Küttner K, Siering U, Looke G, Eichhorn M

机构信息

Hals-Nasen-Ohren-Klinik, Klinikums Suhl/Thüringen.

出版信息

HNO. 1992 May;40(5):158-64.

PMID:1612930
Abstract

A total of 57 children aged between 5 and 15 years underwent endoscopic ethmoid surgery for recurrent acute or chronic rhinogenic sinusitis, chronic sinusitis associated with bronchial asthma or chronic bronchitis, early rhinogenous orbital complications and paranasal sinus disease associated with mucoviscidosis. The indications for surgical intervention are based on symptoms, the findings on nasal endoscopy and a CT scan of the paranasal sinuses in the coronal plane. The preoperative examination shows that in childhood there are endoscopically detectable anatomical variations of the ethmoid bone (pneumatised middle nasal concha, reversed curvature of the middle turbinate and contact between the uncinate process and the turbinate) that create the conditions for the development of inflammatory paranasal sinus diseases.
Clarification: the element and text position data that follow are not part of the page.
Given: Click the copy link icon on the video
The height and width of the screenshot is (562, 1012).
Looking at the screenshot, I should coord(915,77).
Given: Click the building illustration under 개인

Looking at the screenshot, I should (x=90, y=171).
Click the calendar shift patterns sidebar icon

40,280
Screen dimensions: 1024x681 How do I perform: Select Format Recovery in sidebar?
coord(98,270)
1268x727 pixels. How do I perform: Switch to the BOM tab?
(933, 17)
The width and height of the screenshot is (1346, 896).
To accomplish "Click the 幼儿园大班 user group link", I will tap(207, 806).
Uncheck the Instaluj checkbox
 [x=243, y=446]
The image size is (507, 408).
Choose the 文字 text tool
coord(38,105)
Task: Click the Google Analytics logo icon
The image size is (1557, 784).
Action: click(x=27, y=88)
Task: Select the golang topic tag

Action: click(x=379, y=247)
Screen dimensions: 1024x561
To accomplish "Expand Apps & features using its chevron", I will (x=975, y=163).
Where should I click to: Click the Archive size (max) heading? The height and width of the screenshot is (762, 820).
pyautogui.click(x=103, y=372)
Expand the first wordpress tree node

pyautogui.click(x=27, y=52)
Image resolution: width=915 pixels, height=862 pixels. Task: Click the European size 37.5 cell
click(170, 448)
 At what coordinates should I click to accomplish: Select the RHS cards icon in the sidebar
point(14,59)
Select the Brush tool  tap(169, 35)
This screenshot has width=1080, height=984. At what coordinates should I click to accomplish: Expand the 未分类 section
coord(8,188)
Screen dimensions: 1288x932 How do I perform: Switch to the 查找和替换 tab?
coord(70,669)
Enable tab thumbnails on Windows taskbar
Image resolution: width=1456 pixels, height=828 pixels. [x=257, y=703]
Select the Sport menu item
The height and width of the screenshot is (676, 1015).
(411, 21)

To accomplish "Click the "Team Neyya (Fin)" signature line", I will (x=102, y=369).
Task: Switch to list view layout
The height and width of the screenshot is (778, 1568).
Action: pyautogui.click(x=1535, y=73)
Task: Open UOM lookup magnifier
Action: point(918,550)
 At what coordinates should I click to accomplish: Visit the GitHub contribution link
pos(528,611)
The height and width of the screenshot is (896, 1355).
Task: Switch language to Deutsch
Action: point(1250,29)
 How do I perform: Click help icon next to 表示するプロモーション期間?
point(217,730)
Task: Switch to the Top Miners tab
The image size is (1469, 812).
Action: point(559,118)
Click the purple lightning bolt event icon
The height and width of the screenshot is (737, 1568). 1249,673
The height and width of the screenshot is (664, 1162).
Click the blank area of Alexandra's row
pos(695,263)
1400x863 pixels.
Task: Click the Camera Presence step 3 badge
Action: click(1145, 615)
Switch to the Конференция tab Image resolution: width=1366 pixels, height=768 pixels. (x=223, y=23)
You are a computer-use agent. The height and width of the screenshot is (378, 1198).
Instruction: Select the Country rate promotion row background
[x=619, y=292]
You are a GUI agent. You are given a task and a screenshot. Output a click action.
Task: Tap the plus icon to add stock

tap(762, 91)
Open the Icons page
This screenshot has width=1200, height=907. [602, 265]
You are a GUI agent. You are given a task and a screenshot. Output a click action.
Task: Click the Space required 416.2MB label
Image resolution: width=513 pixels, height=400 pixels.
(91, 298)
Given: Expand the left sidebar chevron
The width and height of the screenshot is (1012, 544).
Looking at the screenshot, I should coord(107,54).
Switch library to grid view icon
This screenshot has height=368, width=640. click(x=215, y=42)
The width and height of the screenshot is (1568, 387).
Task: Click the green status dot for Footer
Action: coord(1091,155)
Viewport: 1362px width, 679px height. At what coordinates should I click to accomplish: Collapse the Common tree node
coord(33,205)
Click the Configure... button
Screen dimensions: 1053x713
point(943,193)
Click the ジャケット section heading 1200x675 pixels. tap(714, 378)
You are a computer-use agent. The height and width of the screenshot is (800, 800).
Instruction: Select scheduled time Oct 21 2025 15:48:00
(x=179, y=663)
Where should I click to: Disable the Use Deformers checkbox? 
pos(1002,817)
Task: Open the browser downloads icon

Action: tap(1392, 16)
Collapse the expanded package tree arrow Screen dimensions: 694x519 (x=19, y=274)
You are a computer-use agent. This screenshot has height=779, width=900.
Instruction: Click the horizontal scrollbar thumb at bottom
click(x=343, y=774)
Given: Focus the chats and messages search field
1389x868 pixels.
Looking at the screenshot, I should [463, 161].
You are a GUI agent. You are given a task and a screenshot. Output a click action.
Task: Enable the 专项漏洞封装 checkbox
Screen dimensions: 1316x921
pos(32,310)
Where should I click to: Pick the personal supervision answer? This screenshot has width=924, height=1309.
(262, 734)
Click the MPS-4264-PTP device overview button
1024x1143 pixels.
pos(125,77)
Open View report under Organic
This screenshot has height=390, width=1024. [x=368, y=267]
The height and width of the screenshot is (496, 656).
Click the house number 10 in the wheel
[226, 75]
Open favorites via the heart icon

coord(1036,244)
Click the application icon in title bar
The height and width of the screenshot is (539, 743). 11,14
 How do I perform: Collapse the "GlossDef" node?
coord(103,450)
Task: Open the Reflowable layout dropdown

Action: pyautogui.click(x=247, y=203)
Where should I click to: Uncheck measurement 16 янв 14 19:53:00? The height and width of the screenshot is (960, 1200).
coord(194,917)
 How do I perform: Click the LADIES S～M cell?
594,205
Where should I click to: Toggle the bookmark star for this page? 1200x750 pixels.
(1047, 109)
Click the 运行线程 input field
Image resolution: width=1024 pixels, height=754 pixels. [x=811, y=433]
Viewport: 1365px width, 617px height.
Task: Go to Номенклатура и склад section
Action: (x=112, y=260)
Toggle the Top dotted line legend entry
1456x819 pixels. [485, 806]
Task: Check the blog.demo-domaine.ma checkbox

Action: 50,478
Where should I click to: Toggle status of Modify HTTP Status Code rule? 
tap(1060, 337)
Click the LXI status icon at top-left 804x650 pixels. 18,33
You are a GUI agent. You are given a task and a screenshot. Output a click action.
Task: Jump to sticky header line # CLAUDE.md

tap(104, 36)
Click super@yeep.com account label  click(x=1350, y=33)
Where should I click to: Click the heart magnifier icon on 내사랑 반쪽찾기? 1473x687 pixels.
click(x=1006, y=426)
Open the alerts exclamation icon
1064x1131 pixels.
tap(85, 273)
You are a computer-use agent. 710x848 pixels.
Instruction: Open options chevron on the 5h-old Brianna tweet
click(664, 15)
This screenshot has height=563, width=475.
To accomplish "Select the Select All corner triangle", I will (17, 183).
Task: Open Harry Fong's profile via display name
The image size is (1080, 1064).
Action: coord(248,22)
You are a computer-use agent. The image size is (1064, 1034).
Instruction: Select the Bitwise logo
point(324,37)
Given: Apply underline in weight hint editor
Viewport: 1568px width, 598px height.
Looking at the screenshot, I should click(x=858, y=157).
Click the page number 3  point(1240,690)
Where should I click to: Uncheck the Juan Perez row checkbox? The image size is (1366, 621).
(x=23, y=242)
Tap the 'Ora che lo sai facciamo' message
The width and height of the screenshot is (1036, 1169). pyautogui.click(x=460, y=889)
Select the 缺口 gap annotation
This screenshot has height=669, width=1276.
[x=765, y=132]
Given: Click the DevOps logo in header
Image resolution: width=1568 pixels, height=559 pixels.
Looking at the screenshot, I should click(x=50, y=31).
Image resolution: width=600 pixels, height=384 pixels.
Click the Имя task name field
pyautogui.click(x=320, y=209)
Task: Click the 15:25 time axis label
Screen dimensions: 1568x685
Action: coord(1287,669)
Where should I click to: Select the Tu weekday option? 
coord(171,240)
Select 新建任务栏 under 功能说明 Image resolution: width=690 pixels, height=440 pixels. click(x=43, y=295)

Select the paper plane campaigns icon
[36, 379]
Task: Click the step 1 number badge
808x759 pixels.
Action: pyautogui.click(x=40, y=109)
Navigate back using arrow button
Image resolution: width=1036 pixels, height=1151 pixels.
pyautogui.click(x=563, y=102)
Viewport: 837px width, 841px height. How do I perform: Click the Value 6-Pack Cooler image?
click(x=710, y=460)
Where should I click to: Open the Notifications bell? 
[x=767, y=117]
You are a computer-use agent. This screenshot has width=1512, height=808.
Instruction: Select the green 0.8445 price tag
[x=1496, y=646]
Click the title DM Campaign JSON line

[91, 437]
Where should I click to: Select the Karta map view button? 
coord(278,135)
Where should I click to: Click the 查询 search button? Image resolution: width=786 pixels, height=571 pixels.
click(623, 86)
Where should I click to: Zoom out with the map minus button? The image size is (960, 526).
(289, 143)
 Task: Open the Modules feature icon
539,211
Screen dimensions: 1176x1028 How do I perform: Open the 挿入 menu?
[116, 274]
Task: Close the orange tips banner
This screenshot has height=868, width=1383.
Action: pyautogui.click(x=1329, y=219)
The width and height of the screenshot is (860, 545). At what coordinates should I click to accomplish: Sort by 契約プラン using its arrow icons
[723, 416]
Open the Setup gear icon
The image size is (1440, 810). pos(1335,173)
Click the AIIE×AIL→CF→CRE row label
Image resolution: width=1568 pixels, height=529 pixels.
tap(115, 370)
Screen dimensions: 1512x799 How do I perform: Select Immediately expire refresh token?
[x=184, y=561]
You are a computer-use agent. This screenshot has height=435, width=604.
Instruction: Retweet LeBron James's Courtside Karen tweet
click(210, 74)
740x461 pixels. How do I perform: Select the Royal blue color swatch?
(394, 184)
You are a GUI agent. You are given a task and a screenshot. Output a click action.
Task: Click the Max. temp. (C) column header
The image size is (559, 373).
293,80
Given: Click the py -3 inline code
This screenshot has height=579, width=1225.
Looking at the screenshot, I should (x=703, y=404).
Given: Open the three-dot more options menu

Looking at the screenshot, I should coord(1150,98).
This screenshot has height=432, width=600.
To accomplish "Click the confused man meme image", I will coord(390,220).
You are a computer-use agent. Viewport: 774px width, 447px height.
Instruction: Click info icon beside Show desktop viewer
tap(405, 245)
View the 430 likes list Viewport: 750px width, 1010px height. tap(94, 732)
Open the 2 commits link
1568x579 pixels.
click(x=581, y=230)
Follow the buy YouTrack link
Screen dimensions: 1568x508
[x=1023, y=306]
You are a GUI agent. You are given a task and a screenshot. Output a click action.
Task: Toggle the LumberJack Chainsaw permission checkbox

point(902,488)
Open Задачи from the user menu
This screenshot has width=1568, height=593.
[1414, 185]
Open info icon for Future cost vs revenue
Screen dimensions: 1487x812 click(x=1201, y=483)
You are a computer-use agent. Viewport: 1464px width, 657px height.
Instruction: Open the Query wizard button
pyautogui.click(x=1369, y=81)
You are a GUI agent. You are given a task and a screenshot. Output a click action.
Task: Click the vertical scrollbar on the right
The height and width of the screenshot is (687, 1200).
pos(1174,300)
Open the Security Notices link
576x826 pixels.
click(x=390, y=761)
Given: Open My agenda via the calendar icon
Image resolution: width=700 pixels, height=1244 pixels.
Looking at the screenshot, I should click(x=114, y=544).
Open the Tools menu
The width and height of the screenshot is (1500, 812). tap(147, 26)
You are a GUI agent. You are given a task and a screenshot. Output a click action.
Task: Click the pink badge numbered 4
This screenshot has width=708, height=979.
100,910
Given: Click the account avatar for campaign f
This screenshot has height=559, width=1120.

Careful elimination of these obstructions can accomplish complete cure of the inflammation, and early orbital complications can be treated effectively by combination of surgery with infusion of antibiotics. All surgery was performed under endotracheal anaesthesia using the endoscopic technique described by Messerklinger. The follow-up period was between 6 and 18 months. With the exception of children suffering from mucoviscidosis, cure of the paranasal sinus disease and rhinomanometrically demonstrable improvement of the nasal breathing was achieved in all cases. On the basis of our results a conservative endoscopic approach is recommended as an effective surgical method for the treatment of paranasal sinus disease in childhood.

摘要

共有57名年龄在5至15岁之间的儿童接受了内窥镜筛窦手术,这些儿童患有复发性急性或慢性鼻源性鼻窦炎、与支气管哮喘或慢性支气管炎相关的慢性鼻窦炎、早期鼻源性眼眶并发症以及与黏液黏稠病相关的鼻窦疾病。手术干预的指征基于症状、鼻内窥镜检查结果以及鼻窦冠状面CT扫描结果。术前检查显示,儿童期存在内窥镜可检测到的筛骨解剖变异(气化的中鼻甲、中鼻甲反向弯曲以及钩突与鼻甲之间的接触),这些变异为炎性鼻窦疾病的发展创造了条件。仔细消除这些阻塞可实现炎症的完全治愈,早期眼眶并发症可通过手术联合抗生素输注有效治疗。所有手术均在气管内麻醉下采用Messerklinger描述的内窥镜技术进行。随访期为6至18个月。除患有黏液黏稠病的儿童外,所有病例均实现了鼻窦疾病的治愈以及鼻测压显示的鼻呼吸改善。基于我们的结果,推荐采用保守的内窥镜方法作为治疗儿童鼻窦疾病的有效手术方法。